**Material provided**
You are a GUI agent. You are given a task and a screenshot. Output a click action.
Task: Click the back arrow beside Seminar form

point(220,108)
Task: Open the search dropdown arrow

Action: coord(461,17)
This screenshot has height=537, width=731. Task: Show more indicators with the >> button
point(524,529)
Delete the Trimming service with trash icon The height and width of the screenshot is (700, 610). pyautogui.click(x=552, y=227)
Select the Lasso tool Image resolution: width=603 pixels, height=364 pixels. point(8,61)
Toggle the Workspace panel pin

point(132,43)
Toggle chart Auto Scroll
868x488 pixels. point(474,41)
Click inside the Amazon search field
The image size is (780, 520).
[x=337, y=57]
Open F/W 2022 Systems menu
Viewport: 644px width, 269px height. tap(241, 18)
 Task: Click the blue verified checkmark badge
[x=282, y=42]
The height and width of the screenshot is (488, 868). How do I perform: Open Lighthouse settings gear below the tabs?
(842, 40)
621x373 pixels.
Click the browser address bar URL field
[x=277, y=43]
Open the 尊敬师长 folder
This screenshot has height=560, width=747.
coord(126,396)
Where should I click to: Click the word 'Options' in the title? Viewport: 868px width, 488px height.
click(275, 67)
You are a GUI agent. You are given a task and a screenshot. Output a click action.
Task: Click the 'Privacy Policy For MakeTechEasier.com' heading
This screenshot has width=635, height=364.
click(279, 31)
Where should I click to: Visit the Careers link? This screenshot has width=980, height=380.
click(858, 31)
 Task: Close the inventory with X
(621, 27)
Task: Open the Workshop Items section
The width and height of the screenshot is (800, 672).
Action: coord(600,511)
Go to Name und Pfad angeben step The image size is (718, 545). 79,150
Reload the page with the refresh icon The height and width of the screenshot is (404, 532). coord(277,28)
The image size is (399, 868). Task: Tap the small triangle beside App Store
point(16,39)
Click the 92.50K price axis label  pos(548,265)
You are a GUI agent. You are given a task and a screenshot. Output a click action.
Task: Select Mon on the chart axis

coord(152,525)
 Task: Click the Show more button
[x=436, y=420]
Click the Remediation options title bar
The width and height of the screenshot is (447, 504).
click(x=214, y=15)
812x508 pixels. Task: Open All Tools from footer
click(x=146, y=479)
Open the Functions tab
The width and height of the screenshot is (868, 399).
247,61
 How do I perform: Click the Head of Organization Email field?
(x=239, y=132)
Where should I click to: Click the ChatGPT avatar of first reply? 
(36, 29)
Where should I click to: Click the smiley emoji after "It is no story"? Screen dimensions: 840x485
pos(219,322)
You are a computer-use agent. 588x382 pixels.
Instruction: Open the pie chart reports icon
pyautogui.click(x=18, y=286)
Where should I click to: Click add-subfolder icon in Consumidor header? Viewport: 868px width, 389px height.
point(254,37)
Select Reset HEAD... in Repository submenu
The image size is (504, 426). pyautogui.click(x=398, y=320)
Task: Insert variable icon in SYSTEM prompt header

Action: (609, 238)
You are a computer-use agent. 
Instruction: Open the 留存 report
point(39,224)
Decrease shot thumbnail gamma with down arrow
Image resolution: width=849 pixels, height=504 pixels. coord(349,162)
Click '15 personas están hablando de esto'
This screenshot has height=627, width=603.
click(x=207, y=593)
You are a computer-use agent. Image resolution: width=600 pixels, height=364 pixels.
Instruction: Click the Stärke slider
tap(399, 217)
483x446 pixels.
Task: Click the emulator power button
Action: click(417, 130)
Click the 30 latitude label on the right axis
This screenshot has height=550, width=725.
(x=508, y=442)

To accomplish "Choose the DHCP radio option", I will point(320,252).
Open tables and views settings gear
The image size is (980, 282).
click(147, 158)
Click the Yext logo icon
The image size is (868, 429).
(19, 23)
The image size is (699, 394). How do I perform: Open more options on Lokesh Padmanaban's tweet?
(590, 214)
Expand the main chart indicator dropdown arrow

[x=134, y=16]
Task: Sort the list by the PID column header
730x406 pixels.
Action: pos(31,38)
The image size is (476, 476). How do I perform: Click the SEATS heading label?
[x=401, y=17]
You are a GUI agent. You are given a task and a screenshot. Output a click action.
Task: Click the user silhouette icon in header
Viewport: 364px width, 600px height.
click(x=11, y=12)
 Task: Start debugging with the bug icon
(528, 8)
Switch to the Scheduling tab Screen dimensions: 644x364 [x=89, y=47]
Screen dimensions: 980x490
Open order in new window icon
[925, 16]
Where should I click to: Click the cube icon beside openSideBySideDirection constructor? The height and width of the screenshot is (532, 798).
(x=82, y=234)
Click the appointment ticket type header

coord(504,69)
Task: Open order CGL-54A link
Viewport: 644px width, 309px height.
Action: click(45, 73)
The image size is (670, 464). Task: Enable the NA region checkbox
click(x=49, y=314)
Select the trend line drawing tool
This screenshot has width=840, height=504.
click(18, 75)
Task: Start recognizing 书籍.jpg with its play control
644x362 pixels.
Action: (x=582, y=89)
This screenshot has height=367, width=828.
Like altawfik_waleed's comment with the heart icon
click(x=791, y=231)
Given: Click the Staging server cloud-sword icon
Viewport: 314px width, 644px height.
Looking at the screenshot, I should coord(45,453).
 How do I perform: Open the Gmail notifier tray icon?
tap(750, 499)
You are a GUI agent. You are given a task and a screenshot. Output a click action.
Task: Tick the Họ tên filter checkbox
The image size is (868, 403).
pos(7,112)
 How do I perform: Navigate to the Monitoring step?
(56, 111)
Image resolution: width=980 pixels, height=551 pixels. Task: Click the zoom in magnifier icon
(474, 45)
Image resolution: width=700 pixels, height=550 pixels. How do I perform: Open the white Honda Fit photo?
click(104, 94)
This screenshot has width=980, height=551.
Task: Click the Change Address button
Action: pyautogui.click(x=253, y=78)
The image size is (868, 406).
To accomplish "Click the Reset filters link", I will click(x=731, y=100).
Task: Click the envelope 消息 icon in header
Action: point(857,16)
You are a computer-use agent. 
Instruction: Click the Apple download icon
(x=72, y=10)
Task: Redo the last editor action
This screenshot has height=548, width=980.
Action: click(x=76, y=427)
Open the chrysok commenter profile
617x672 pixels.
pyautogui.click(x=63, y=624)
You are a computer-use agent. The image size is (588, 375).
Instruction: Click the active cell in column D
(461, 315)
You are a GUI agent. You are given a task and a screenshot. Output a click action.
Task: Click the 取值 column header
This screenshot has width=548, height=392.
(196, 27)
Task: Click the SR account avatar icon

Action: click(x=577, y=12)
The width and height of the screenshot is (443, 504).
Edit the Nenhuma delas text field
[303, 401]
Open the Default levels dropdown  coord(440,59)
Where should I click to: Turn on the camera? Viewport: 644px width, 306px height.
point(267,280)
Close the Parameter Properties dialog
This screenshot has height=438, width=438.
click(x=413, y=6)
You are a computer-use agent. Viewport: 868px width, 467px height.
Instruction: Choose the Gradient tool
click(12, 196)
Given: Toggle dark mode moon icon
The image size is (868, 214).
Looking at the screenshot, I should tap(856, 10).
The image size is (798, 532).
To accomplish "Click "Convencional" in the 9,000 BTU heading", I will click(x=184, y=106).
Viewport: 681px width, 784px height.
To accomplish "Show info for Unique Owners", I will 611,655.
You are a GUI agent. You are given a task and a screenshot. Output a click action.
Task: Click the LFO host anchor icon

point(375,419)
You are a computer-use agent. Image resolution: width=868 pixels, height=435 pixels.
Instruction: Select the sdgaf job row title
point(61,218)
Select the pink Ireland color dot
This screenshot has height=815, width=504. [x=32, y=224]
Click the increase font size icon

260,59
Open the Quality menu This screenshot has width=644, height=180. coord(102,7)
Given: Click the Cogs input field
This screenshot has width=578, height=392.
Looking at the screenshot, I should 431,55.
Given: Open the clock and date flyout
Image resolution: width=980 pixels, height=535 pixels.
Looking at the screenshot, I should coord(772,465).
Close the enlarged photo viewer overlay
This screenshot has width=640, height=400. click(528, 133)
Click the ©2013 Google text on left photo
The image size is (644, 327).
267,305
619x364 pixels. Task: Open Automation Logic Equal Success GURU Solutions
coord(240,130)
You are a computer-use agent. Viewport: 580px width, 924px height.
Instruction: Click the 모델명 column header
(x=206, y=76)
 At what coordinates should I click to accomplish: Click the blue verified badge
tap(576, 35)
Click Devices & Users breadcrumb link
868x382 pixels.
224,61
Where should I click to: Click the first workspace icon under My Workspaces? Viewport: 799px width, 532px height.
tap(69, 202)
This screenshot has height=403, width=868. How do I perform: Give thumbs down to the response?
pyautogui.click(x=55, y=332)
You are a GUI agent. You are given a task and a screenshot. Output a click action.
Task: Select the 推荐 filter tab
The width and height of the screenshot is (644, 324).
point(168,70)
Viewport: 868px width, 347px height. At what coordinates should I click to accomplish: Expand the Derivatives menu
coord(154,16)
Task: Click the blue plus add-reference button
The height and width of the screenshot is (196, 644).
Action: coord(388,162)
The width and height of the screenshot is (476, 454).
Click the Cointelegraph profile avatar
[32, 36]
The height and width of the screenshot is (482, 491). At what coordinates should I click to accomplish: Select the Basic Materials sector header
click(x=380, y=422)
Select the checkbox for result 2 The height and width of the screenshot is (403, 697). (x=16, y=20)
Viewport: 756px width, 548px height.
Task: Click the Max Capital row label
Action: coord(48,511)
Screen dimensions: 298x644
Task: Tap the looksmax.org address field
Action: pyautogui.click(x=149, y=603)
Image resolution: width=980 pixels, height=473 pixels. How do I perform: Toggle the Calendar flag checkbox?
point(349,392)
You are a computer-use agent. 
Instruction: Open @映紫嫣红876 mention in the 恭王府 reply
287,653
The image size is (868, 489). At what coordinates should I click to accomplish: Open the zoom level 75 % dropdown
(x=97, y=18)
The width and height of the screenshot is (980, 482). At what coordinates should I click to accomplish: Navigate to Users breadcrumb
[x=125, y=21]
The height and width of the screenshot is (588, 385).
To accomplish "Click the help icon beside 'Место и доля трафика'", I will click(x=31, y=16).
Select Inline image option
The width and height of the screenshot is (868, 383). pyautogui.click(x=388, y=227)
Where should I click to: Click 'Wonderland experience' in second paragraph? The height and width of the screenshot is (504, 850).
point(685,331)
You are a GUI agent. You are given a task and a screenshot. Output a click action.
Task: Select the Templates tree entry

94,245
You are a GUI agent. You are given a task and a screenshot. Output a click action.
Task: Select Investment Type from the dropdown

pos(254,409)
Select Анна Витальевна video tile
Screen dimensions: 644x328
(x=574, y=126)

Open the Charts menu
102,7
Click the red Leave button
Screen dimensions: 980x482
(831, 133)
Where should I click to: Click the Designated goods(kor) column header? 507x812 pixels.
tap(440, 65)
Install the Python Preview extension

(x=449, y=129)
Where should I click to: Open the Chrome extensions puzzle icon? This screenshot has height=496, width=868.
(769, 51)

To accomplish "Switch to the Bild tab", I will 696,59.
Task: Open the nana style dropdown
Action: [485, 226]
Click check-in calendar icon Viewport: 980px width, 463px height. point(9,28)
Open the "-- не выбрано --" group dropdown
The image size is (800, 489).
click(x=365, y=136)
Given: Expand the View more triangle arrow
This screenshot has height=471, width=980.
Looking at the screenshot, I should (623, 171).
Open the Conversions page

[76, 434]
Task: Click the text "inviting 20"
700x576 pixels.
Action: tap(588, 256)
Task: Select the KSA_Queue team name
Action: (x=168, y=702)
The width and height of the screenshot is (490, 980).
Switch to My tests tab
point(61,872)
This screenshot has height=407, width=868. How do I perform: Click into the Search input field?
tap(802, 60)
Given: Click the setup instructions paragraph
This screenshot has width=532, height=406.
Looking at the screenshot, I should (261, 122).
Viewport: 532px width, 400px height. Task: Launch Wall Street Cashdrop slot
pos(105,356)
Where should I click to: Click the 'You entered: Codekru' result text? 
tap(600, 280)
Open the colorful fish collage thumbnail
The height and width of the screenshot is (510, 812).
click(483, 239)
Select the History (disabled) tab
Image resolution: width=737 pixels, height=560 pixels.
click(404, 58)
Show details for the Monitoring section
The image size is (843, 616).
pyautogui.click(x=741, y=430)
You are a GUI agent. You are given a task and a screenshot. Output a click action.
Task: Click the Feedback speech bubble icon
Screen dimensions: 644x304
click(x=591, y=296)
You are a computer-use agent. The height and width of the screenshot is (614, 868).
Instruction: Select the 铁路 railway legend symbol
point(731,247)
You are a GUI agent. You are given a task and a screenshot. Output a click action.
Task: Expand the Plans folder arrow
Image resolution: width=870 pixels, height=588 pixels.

**Problem description**
Your task is to restate, word for word, only those lines above that fall between the line holding "Task: Sort the list by the PID column header" and the line holding "Switch to the Scheduling", inclusive.

**Solution for this task**
Task: Sort the list by the PID column header
730x406 pixels.
Action: pos(31,38)
The image size is (476, 476). How do I perform: Click the SEATS heading label?
[x=401, y=17]
You are a GUI agent. You are given a task and a screenshot. Output a click action.
Task: Click the user silhouette icon in header
Viewport: 364px width, 600px height.
click(x=11, y=12)
 Task: Start debugging with the bug icon
(528, 8)
Switch to the Scheduling tab Screen dimensions: 644x364 [x=89, y=47]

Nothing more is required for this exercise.